ダイナミック型氷蓄熱システムにおける,細氷貯蔵時の氷充填層の透過率変化と圧縮に伴う特性変化について検討を行った.試料には,削氷機で細かくした後,ふるいで選定した氷粒子を使用した.0.5〜1.0mm,1.0〜1.7mm,1.7〜2.8mm,2.8〜4.0mmの4種類の氷粒子を,円筒管に充填し,0℃の貯蔵層内に24時間保持し,貯蔵前後での充填層の透過率の測定を行った.貯蔵前の空隙率と透過率の関係は,Kozeny-Carmanの式により表されること,また,貯蔵後の空隙率は減少するものの,透過率は逆に増加する傾向にあることを明らかとした.これらの傾向を評価することを目的として細氷形状の顕微鏡観察を行うことにより,貯蔵により透過率が増加した原因は,Kozeny-Carmanの式中に使用される試料層中の流路のねじれに関係する係数であるKozeny-Carman定数が減少したためであることが分かった。
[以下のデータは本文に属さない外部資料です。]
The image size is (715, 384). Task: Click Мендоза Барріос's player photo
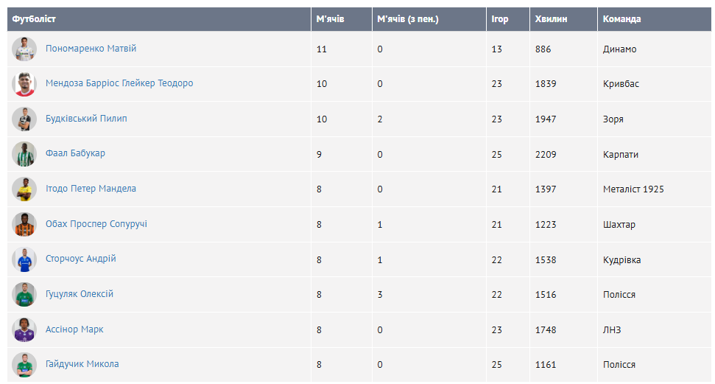coord(24,84)
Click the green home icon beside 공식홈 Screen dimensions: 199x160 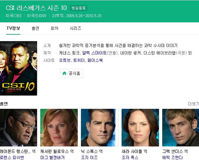tap(65, 73)
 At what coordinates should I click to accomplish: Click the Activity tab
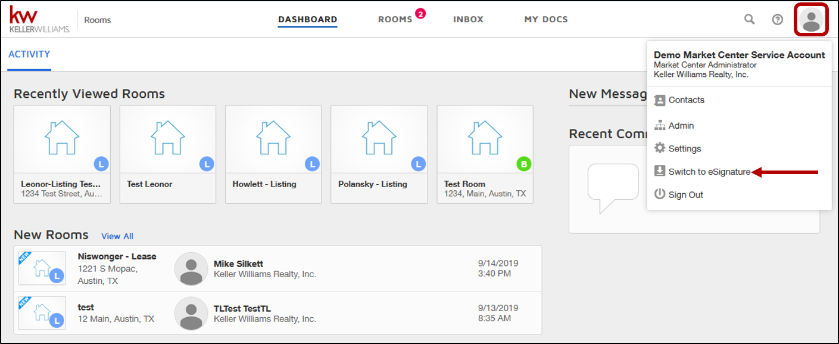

さらに,氷水充填層では浮力に伴う圧縮力が氷に作用することから,細氷充填層に荷重をかけることにより,その充填層の圧縮特性と透過率変化について検討を行った.その結果,荷重有無に関わらず,いずれの粒子径においても,空隙率に違いはあるものの空隙率と透過率の関係が同じ係数を用いたKozeny-Carmanの式と良い一致を示していることから,貯蔵後の透過率は,荷重の有無に依存せず,空隙率で決定されることがわかった.以上の結果を踏まえ,荷重の大きさによる空隙率の変化と,その空隙率から貯蔵前後の透過率変化が予測可能であることがわかり,貯蔵直後では空隙率の減少により透過率が減少するものの,貯蔵後半に氷粒子の形状変化などに伴い透過率が増加する特徴的な現象を把握することができた.さらに,実機における貯氷タンクを想定してシミュレーションを行い,貯蔵に伴う細氷充填層の特性を把握を行った.